WORK INSTRUCTION 1
From the profile of Nse Ikpe-Etim, list every reason she gives for why her role in the silent film "A Hotel called Memory" stands out to her.
WORK INSTRUCTION 2
Continue the profile of Nse Ikpe-Etim from where it stops.

DOCUMENT EXCERPT
╭──
It is also why every time she is done with a project, a feeling of nostalgia sets in.

“I think every time I am done with a project is a low point. I fall in love with my characters and then I miss them when I’m done.”

As much as she has played so many roles in diverse films, for most actors there seem to be a favourite character they have lived. One film that stands out to her is the silent film, “A Hotel called Memory.” “The silence of my character was everything. It helped me deal with my health issues at the time, plus it was something I’d always wanted to do… a dream come true,” she tells me.

Interestingly, Nse Ikpe-Etim has set her eyes on the paranormal genre and even this, she has done. And in pursuit of perfecting her craft, she is open to genres as long as she is comfortable with the role she is given.

Protecting Her Haven
Success takes a lot of sacrifices, and this involves mental health. As such, mental health must be totally catered to.

We cannot rule out the fact that in a digital age like ours, bullying, rumour-mongering and so much more is the order of the day. Actors like every human, have a breaking point. Nse Ikpe-Etim speaking about mental health says:

“It’s funny that you ask about mental health seeing that it’s a topic that is not regularly spoken about in Nigeria or maybe Africa as a whole. Taking from a tweet I saw from Jemima Osunde recently, we all need therapists. And that’s like saying if you have malaria, you treat it by seeing a doctor. Right? So, I guess that’s how to handle it. When I feel depressed, I also change my diet or look for a safe haven which is mostly meditation for me.

“I gave a TEDx talk a while ago and I started with a slide of happy faces. Guess what the title of the talk was? “This is what mental health looks like.” And that’s the truth. Depression does not start with a morose face. We all mask it with smiles and laughter which becomes increasingly difficult when you are on my side of the divide.”

Speaking further, she touches on Nollywood and the lack of an enabling environment to attend to issues of mental health especially with issues of support for film creation.

“Every time I witness a storyteller’s dream die simply because the project did not get the required support, it hits pretty low. But as always, I remain hopeful.”
When issues that affect mental health happens, there is always the need for calm to help still the waters.

Despite being a public figure, Nse Ikpe-Etim is a private person. She explains that she has learnt to stay within the limits of what comes with being in the public eye, an art she has mastered.

However, as a public figure, she has youngsters who look up to her, a sweet-bitter burden that affects some public figures.
╰──
DATA SECTION
╭──
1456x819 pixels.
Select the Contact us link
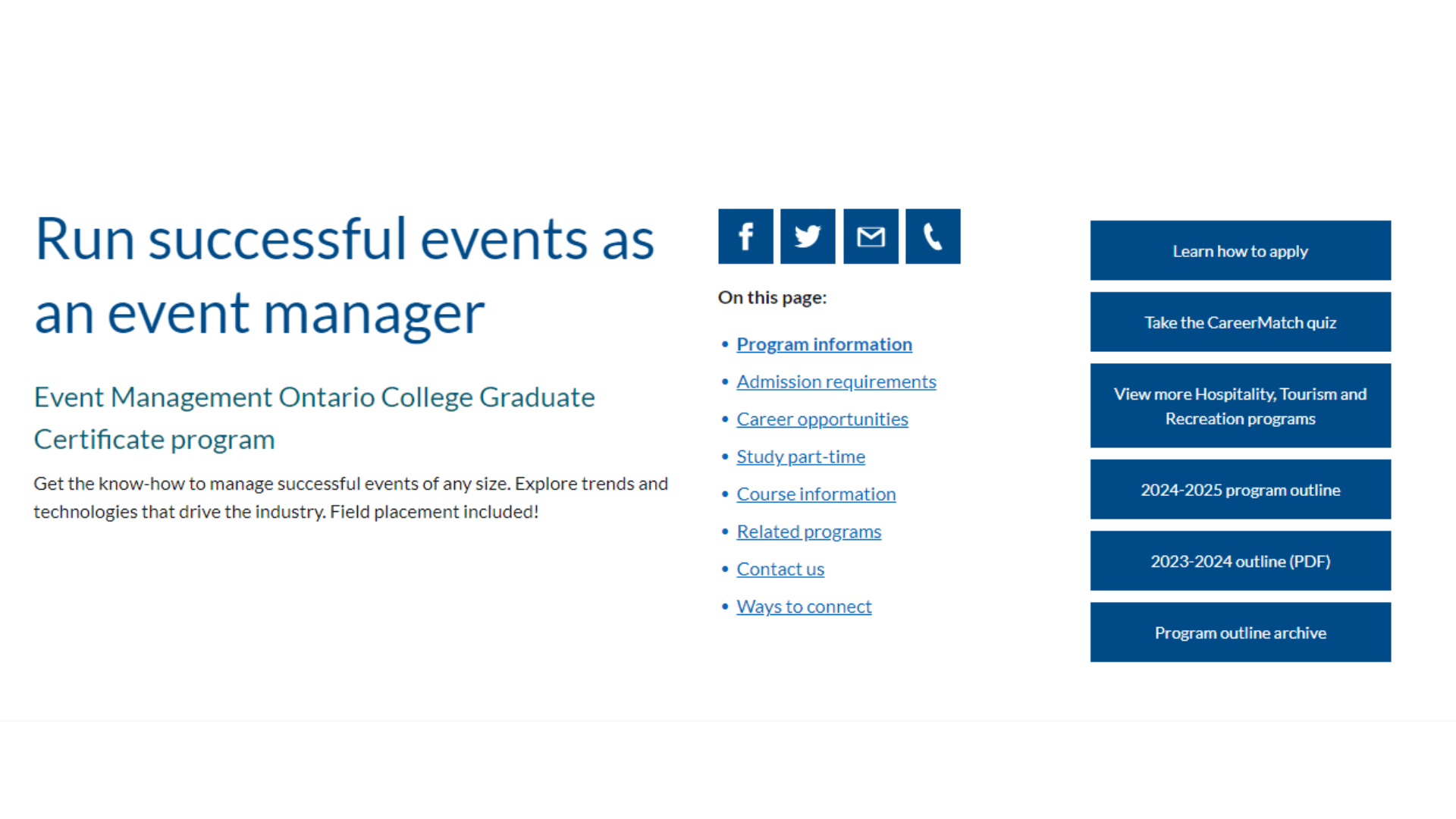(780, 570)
╰──
╭──
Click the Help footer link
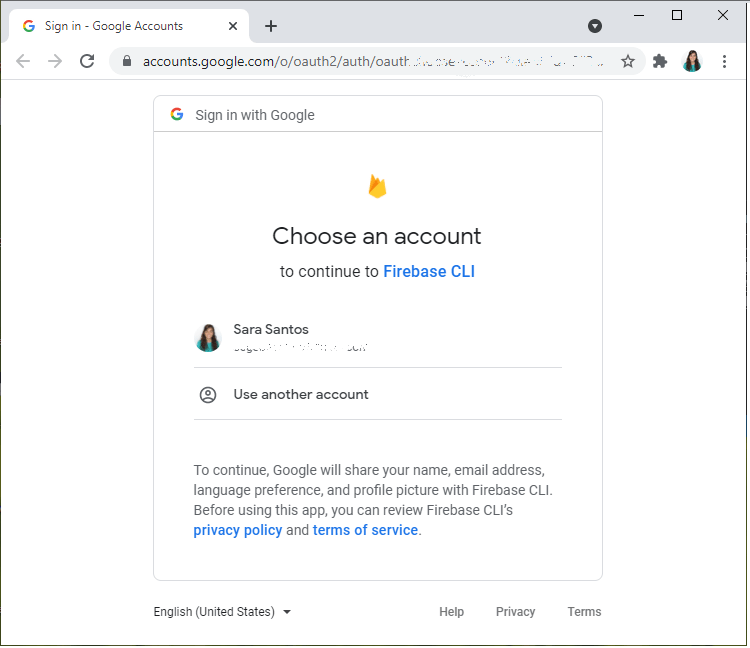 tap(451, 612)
╰──
╭──
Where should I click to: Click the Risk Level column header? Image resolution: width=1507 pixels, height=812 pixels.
╰──
ANSWER BOX 1
- The silence of her character was everything.
- It helped her deal with her health issues at the time.
- It was something she had always wanted to do, a dream come true.

ANSWER BOX 2
Bending in to pressure, the demands of the public influences their actions. For Nse Ikpe-Etim, she admits that even though she is true to her actions, people must understand that she is still finding her way.

With awards and numerous recognitions to her name, the highlight of her career is knowing through her interactions with critics that she needs to do better. Speaking about this highlight, she says

“The times I got with critics all over the world as a member of the juries at different international film festivals. I get to watch films from around the world and see other people’s great works. For me, it highlights the things that I should do better.”

Another striking thing about the actor is the way she exudes confidence. While many yearn for when they will become recognised Internationally, she succinctly explains the International is right here waiting to be grabbed by the wise, passionate and hardworking actor,

“Hasn’t the international come to us? My take has always been, “Hone your craft, conquer your home front and enjoy the journey.”

Most of her avid followers keep asking when she will be back on the screen and the Silent Tsunami says this is coming sooner than expected.

In Allegiance To Womanhood
Besides being an actor, she is a voice for the voiceless woman. She believes in equality, she is a feminist.

“I am a feminist. I believe in equality and this is what we ask for. We ask that a nation like ours doesn’t throw us under the bus because we are deemed lesser than the man, we are all humans and deserve equal respect. Lawmakers owe us this and so much more.”

Nse Ikpe-Etim is the definition of what being a screen goddess is, an embodiment of success, simplicity, audacity, and versatility.